* SUPPLIED INFORMATION:
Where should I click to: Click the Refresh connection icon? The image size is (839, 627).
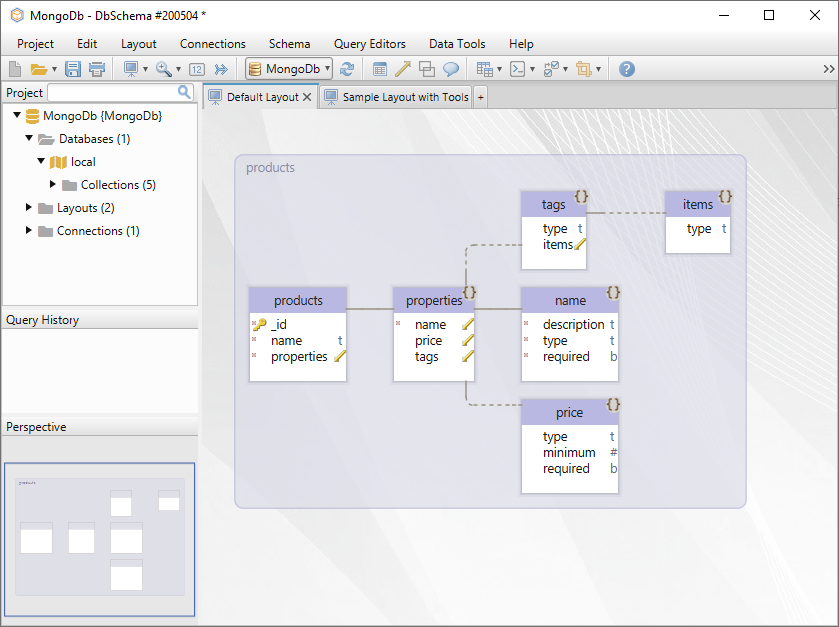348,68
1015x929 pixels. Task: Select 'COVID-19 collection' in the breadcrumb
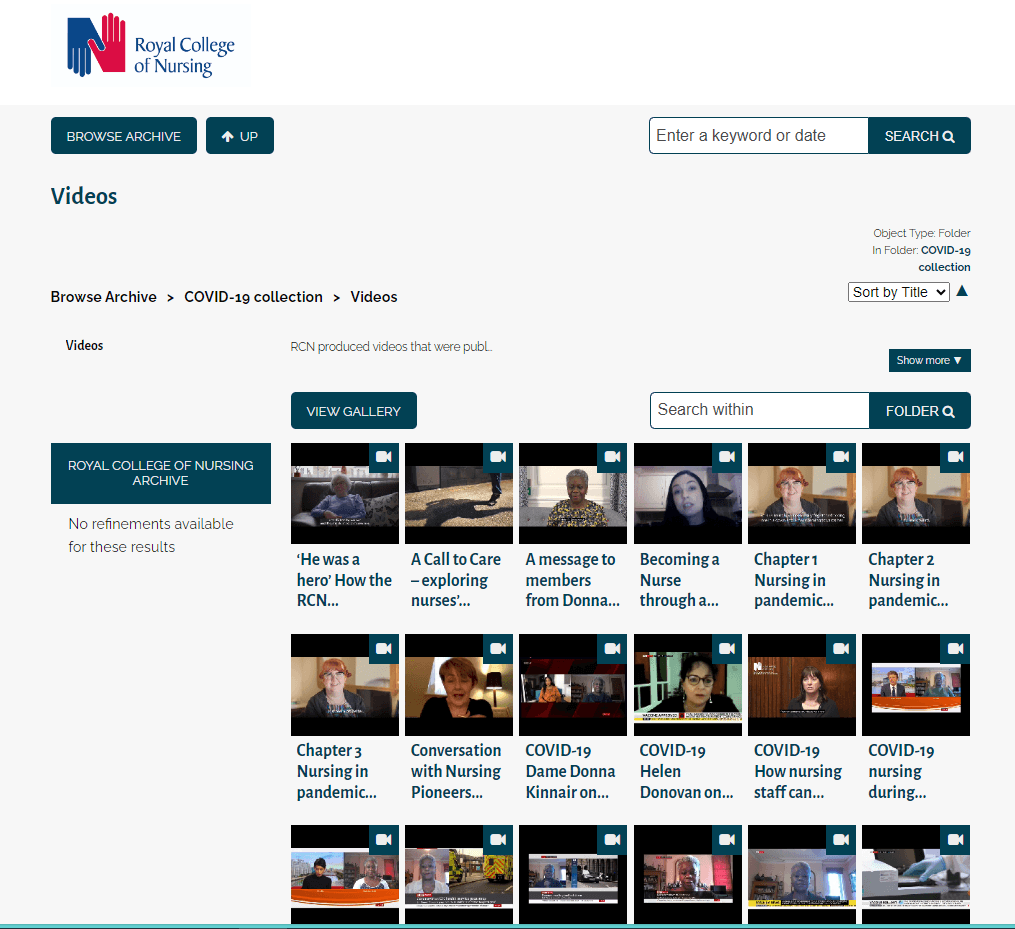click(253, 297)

==

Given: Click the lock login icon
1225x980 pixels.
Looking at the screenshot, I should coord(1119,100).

...

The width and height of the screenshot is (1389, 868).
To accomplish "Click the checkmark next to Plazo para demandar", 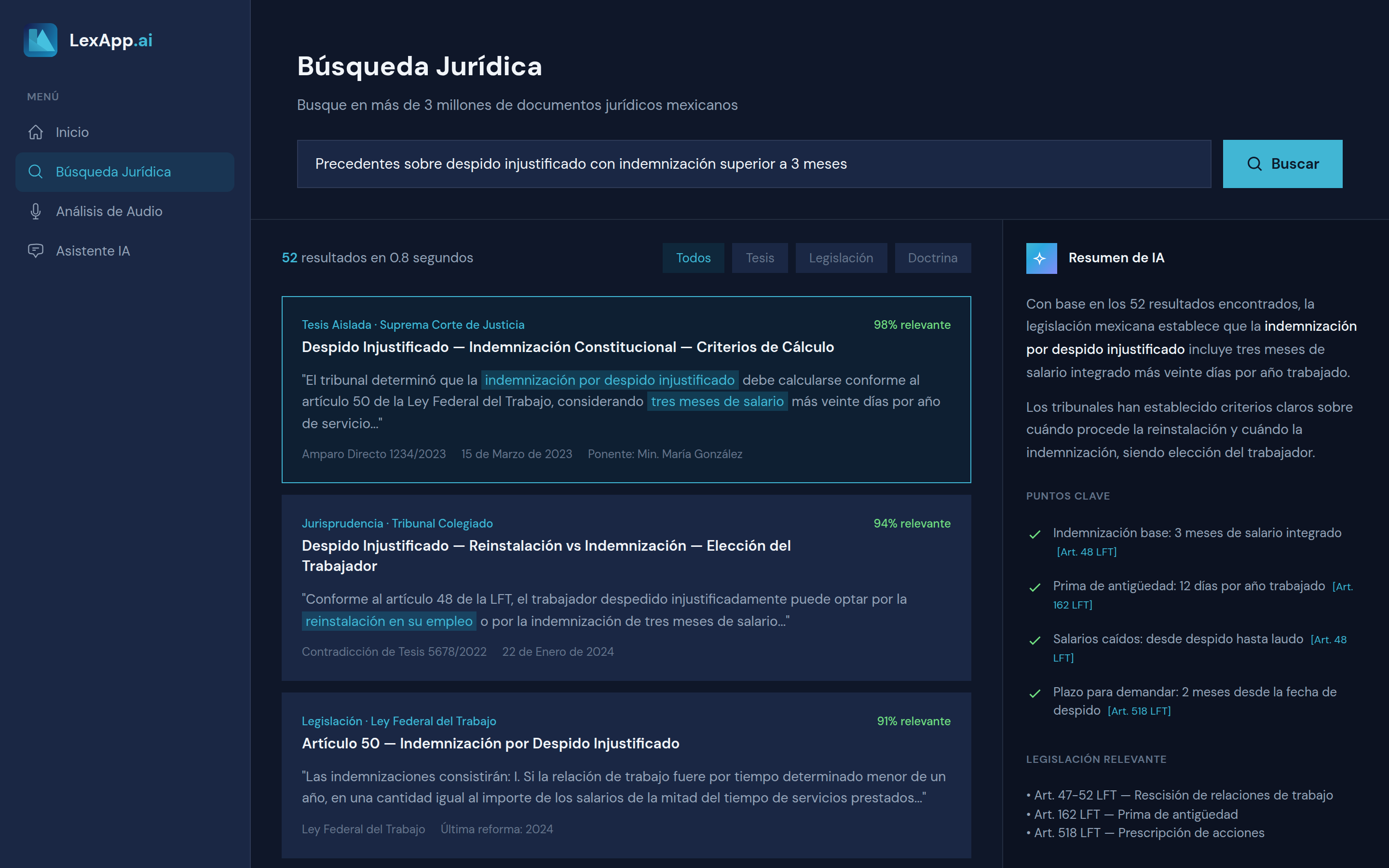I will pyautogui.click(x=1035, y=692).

* AIM:
Reproduce the items word for word, starting at the line that contains "Where should I" and ending at the line that contains "click(253, 297)", with both of those lines included. Leave the pictures out of your answer.

* RESULT OF THE TASK:
Where should I click to: Click the Refresh connection icon? The image size is (839, 627).
348,68
1015x929 pixels. Task: Select 'COVID-19 collection' in the breadcrumb
click(253, 297)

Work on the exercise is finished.